Our results provide insight into the fascinating physics of ultrathin Pt films and spin–charge conversion. Through the ionic gel gate, we demonstrated reversible control over the resistivity of Pt film that is one order of magnitude larger than was achieved in previous studies. Such control over the carrier density allowed us to tune the ISHE in Pt by two orders of magnitude—a result that can be used in the gate-tunable spin–charge converters, spin-torque, and other types of spintronics devices. For example, it opens an exciting possibility of the gate-controlled spin–orbit torque magnetoresistive random-access memory (SOT-MRAM), where the spin current generated by the spin–charge conversion in the heavy metal exerts a torque on the free magnetic layer53.

Methods

Sample fabrication procedure

Below is the description of the preparation and measurement procedure for each YIG/Pt sample used in the study. The GGG/YIG (1.3 µm-thick, 3 mm-long, and 1 mm-wide) (Granopt, Japan) substrate was polished with agglomerate-free alumina polishing suspension (50 nm particle size), and then annealed at 1000 °C in the air atmosphere for 90 min.

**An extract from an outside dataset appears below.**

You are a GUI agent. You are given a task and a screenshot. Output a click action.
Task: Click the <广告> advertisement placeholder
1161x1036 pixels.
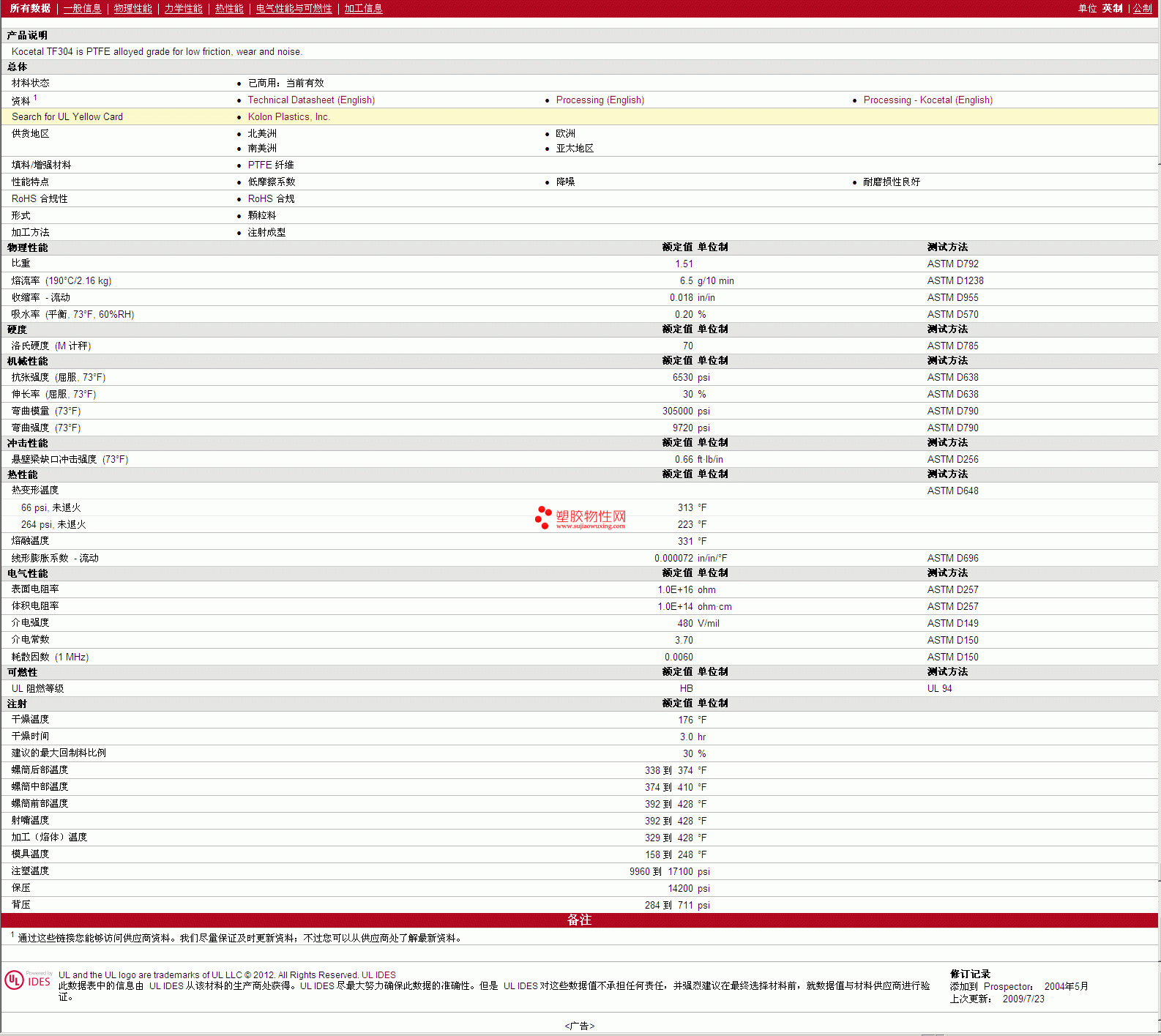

The Pt layer was sputtered on top of YIG in Ar plasma at a rate 0.6 Å/s. Afterwards, the Ti(5 nm)/Au(100 nm) electric pads were formed on the sides of the sample by the electron beam evaporation. Ionic gel was prepared using mixture with weight ratio 9.3:0.7:20 of the PS-PMMA-PS polymer (Polymer Source, USA), DEME-TFSI ionic liquid (Kanto Chemical, Japan) and Ethyl Propionate (CH3CH2COOC2H5, Nacalai Tesque, Japan). Insulating double-side adhesive tape was placed on the sides of the Pt channel (inside the area covered by Ti/Au electric pads) to provide additional mechanical support for the gate electrode film, on top of which it was placed. Gate electrode film was mounted after the application of the ionic gel and was located directly above the Pt channel. See Supplementary Notes 1, 17 for further details on sample structure and fabrication.

Measurement procedure

For the measurement, sample was mounted in the TE011 cavity of the electron spin resonance system (JEOL JES-FA200). The applied microwave power was set to 1 mW, and the microwave frequency to f = 9.12 GHz. Gate voltage was set at room temperature; after the development of the electric double layer in the ionic gel, sample was cooled to 250 K and IV characteristics, FMR and ISHE measurements were carried out. Constant nitrogen gas flow was supplied to the cavity with sample, which was only stopped during the refilling of the liquid nitrogen vessel. Schematic layout of the measurement procedure can be also found in Supplementary Note 2.

Data availability

Data measured or analyzed during this study are available from the corresponding authors on reasonable request.